La présidente du Mouvement écologique, qui a fêté ses 50 ans d’existence mercredi, regrette que l’avenir économique et écologique du pays ne soit pas abordé à travers des discussions de fond et des perspectives de long terme.

Si elle refuse de se prononcer sur le programme du nouveau gouvernement avant d’en avoir discuté au sein de son conseil d’administration, qui doit se réunir jeudi prochain, Blanche Weber ne cache pas pour autant ses opinions sur les actions politiques de ces dernières années.

Et que ce soit en termes de mobilité ou de logement, celle qui préside le Mouvement écologique depuis 2003 constate que les vraies questions n’ont pas été posées par le pouvoir politique, alors que la population est prête à les entendre.

«La gratuité des transports publics n’est pas une priorité. Le prix n’est pas le problème, c’est la qualité de l’offre et la ponctualité qui intéressent davantage les gens», dit-elle. «Concernant les problèmes de logement, je ne vois pas comment nous pourrons gérer cette question avec le modèle de croissance actuel.»

Comprendre les leviers de la croissance

Un débat sur la croissance est en effet essentiel pour Blanche Weber, car celui-ci n’a pas eu lieu, ou de façon trop superficielle. Aucune discussion de fond n’a été menée, selon elle, alors que de nombreuses études pourraient nourrir les réflexions.

«Nous devons pouvoir maîtriser notre croissance économique, et pour cela, il faut tout d’abord ne pas avoir peur d’en parler», argumente-t-elle. «Il est ensuite impératif que la solvabilité du système social ne dépende plus de la croissance. Ces deux points sont essentiels pour que le débat soit constructif.»

Beaucoup d’études ont été faites et doivent servir à nourrir la réflexion.

Blanche Weber, présidente du Mouvement écologique

Car il est impératif et urgent de bien comprendre ce que les différents types de croissance apportent réellement au pays. Blanche Weber l’assure, plus d’un serait surpris de voir que certains secteurs supportés par le gouvernement engendrent finalement peu de retombées directes pour le Luxembourg.

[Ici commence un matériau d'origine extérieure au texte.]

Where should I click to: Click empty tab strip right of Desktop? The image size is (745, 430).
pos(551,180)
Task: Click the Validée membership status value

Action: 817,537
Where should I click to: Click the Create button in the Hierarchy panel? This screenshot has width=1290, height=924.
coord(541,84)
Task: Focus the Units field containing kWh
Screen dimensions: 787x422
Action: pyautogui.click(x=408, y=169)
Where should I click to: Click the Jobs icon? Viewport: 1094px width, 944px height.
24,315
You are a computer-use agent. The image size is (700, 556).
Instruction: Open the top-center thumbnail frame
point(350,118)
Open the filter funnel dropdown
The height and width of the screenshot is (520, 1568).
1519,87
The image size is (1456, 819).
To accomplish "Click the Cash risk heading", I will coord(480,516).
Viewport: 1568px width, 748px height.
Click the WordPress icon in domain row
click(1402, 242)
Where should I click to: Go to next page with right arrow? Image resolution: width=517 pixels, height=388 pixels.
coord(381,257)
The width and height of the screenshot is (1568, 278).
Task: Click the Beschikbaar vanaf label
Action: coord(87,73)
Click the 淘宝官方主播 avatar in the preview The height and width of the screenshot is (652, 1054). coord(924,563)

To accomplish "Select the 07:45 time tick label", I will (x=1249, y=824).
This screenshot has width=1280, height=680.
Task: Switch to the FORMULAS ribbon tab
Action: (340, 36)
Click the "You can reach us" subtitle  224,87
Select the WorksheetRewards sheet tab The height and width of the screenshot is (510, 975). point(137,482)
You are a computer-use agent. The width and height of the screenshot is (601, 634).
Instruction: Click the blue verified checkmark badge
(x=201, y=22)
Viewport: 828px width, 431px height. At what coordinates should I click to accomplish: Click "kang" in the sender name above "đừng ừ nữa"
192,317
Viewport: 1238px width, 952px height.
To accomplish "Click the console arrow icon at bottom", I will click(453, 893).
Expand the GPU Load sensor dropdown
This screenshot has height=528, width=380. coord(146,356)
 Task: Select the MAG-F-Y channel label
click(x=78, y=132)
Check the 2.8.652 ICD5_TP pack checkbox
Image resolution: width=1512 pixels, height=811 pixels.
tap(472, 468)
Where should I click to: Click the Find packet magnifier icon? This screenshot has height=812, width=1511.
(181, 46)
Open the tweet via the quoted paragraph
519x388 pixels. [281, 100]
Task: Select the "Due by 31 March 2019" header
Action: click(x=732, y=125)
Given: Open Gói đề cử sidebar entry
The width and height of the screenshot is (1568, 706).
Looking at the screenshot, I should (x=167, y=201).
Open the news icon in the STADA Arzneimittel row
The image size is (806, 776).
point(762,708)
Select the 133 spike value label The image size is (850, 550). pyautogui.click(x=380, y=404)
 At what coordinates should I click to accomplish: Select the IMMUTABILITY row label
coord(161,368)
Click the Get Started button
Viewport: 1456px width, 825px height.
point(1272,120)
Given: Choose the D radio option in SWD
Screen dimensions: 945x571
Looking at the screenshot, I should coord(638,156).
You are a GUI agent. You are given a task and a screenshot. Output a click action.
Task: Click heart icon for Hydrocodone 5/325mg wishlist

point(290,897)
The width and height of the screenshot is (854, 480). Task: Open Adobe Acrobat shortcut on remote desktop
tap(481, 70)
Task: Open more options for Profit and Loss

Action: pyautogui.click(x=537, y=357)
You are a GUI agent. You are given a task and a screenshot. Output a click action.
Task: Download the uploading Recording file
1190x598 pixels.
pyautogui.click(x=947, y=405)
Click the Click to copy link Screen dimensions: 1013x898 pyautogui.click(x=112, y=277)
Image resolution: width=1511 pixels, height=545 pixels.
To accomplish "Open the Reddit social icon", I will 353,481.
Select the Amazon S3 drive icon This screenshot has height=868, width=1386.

«Il y a beaucoup d’études qui ont été faites et qui doivent servir à nourrir la réflexion pour que l’on sache quels sont les leviers qui peuvent être maniés», continue-t-elle.

Absence de relais politique

Les études disent aussi que les gens sont prêts à accepter des politiques de développement durable s’ils sont convaincus de leur effet concret sur l’environnement et si elles sont construites de façon équitable.

«Je pense que la population luxembourgeoise est bien plus prête qu’on ne le croit à faire des efforts», note Blanche Weber. «J’observe d’ailleurs qu’elle est davantage encline à s’impliquer dans la vie en société et à donner son opinion, mais l’évolution est inverse dans le système politique, où l’on trouve de moins en moins de relais du côté des partis politiques.»